[WIP] Implement IPC for pyspark. #11564

trivialfis · 2022-08-18T16:35:01Z

This PR implements a pair of methods for exporting and importing the CUDA IPC memory handle. As described in the issue, this feature is mostly for pyspark where data needs to be copied between two processes with different language envs.

This is still a working-in-progress PR seeking comments from maintainers. Please ignore unrelated changes in the build script.

In the implementation, I called in CUDA driver API to workaround the issue of IPC memory handle mentioned in NVIDIA/spark-rapids#5561 (comment) . For a brief summary of the issue with RMM, CUDA IPC functions return the same IPC handle for the memory region with the same base pointer(the pointer returned by cudaMalloc). For instance, ptr and ptr + 4 have the same IPC memory handle, which breaks the pool allocator. In the PR, I calculate the offset upon creating IPC handle and export it as part of the IPC message. Lastly, the IPC message in the current implementation is simply a binary buffer instead of a more complicated JSON document.

We discussed the possibility of using Arrow IPC. It doesn't work for our purpose for a couple of reasons. Firstly arrow doesn't handle the pointer offset described above. Secondly, this PR ensures that there's no data copy inside c++, which can not be easily done with arrow structures like record batch.

Supported features

RMM pool
Python
Java
Primitive types like float, int.
list type.

to-do

Other composite types including string and struct.
Better tests.

shwina · 2022-08-19T11:29:50Z

cpp/src/interop/ipc.hpp

+{
+  if (res != CUDA_SUCCESS) {
+    char const* msg;
+    if (cuGetErrorString(res, &msg) != CUDA_SUCCESS) {


Just FYI, calls to the CUDA driver library will have to be via dlopen after #11370.

Thanks for the reference, will look into creating a dlopen wrapper.

This might be a little bit trickier than I thought. With dlopen, I need to initialize the cuda context myself.

cpp/src/interop/ipc.hpp

jrhemstad

I'm trying to wrap my head around the big picture of why this code is needed in the first place.

There is a lot of new new code here for IPC, but we've been supporting CUDA IPC for years already in Pyhon/UCX without needing any of the code here.

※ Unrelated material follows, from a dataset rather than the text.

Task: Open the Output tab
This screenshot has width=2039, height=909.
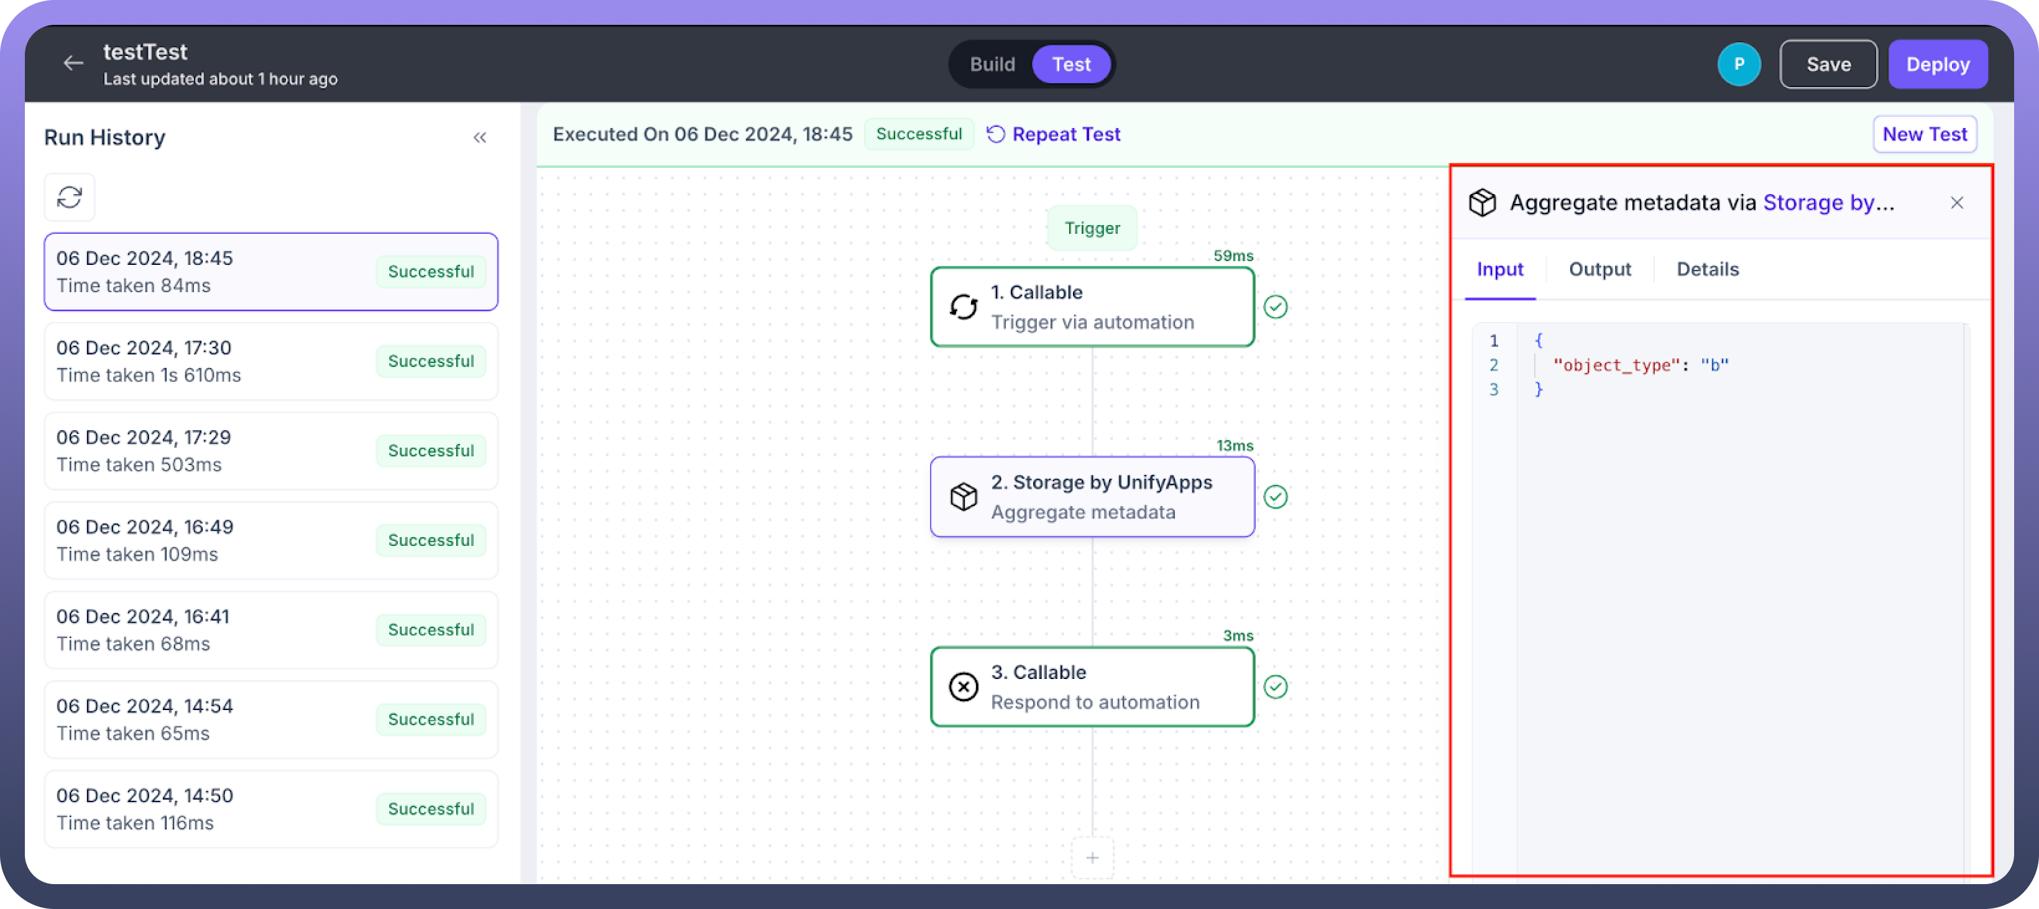Action: click(x=1600, y=270)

So what has changed?

trivialfis · 2022-08-19T19:10:14Z

This is for an optimization of pyspark user defined function. When running UDF, spark needs to copy the data from device to host and from java process to Python process. But they are using the same device hence we want to bypass all the copies to save as much memory and time as possible.

Ideally we want to patch arrow to make it do the job for handling these requirements, but it involves a long chain of actions (DF, arrow table, batches, cuda buffer, IPC handles, then another sequence of chunked readers) and a couple of data copies to achieve the transfer. Also, arrow GPU is required.

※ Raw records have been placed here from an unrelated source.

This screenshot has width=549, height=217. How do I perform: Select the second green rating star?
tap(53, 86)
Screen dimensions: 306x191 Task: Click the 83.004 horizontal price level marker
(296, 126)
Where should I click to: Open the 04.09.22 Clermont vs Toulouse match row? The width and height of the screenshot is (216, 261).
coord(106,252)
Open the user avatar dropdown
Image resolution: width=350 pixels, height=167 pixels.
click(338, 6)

kkraus14 · 2022-08-22T14:57:50Z

Ideally we want to patch arrow to make it do the job for handling these requirements, but it involves a long chain of actions (DF, arrow table, batches, cuda buffer, IPC handles, then another sequence of chunked readers) and a couple of data copies to achieve the transfer.

Nothing about Arrow should require data copies here unless you want to use the Arrow IPC format. A libcudf table should be able to be reinterpreted as an Arrow RecordBatch zero copy. Regardless, if you want to IPC each buffer separately, it doesn't matter if you have a libcudf table or an Arrow RecordBatch as there isn't existing machinery to do this nor does it probably make sense as the overhead of opening all of the IPC handles to different buffers (can't assume you have a memory pool or all buffers are backed by a single allocation in a pool) would be pretty significant.

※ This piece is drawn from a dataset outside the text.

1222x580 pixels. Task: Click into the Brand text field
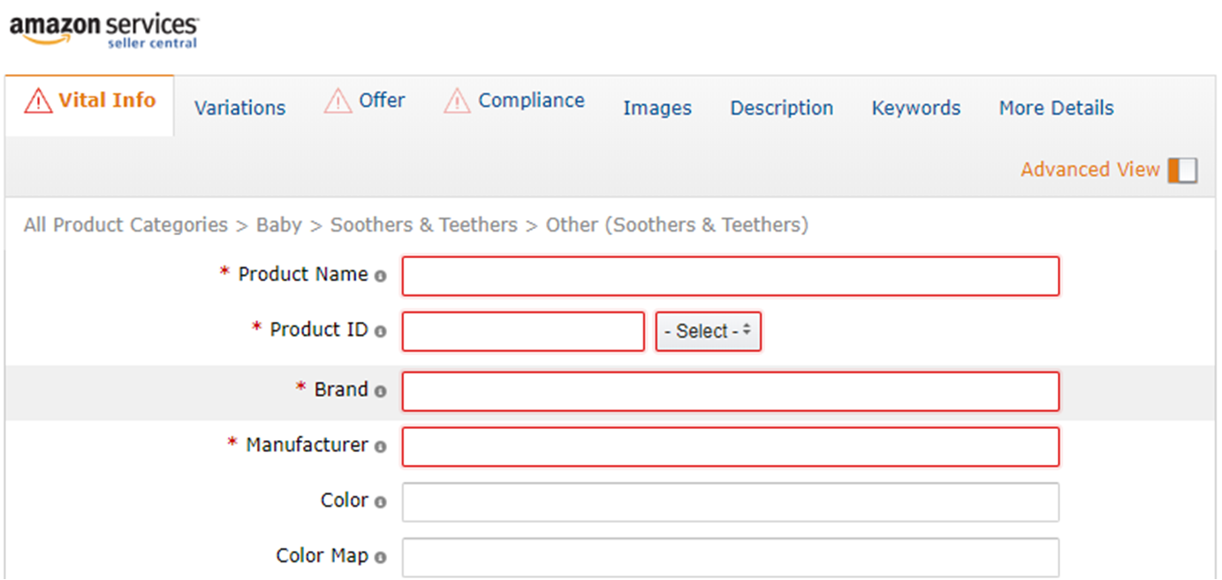pos(730,392)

shwina · 2022-08-22T14:59:27Z

Hi @trivialfis - before making further progress here, could we please conclude the discussion in #11514?

My sense is that UCX can help abstract away some of the details relating to CUDA IPC, and could present an alternative solution to supporting IPC with pyspark. If not, we can always come back to this PR and work to get it merged.

trivialfis · 2022-08-22T16:41:33Z

@kkraus14 Thank you for the comment.

Nothing about Arrow should require data copies here unless you want to use the Arrow IPC format.

Yes, I want to use the IPC format along with arrow functions to read and write it. This way I can avoid reinventing the wheel as arrow is the underlying format used by spark/pyspark during transfer.

the overhead of opening all of the IPC handles to different buffers

The problem is mostly memory consumption and device <-> host memory copy. From benchmark results by our spark team, the transfer time can be quite significant (Data size = 36 million rows, 37 columns of ints and floats (4 bytes per entry) with 70 to 80 seconds). In comparison, using CUDA IPC handles are much cheaper and scales better in terms of data size. As for the memory usage concern, that's mostly for using pyspark with XGBoost. Over the past, the memory usage question has been the primary issue we are trying to address. As a result, every single removed data copy is deeply appreciated.

abellina · 2022-08-22T21:12:21Z

UCX is a pretty large requirement for what really is the transfer of metadata that is opaque to cuDF and a single IPC handle. In addition to that, it imposes requirements and extra configs on the user, especially in java-land where we have to pass environment variables to make sure it won't crash when loading (we need to set UCX_ERROR_SIGNALS to empty or else it will crash since the JVM likes to use signals and UCX's error handlers catch those signals and can lead to segfault pretty regularly).

Maybe I am confused, but shouldn't this code call contiguous_split with no splits, so that it returns a single buffer and the metadata that cuDF needs to reconstruct it later? That is not entirely zero-copy, but it makes the construction and deconstruction of the table much easier, it is handled via the table_view unpack(uint8_t const* metadata, uint8_t const* gpu_data) call.

@trivialfis did you try this already? It also means that we shouldn't need to change cuDF at all ideally, the thing that sends/receives this metadata buffer and the serialized ipc handle treat them as opaque data.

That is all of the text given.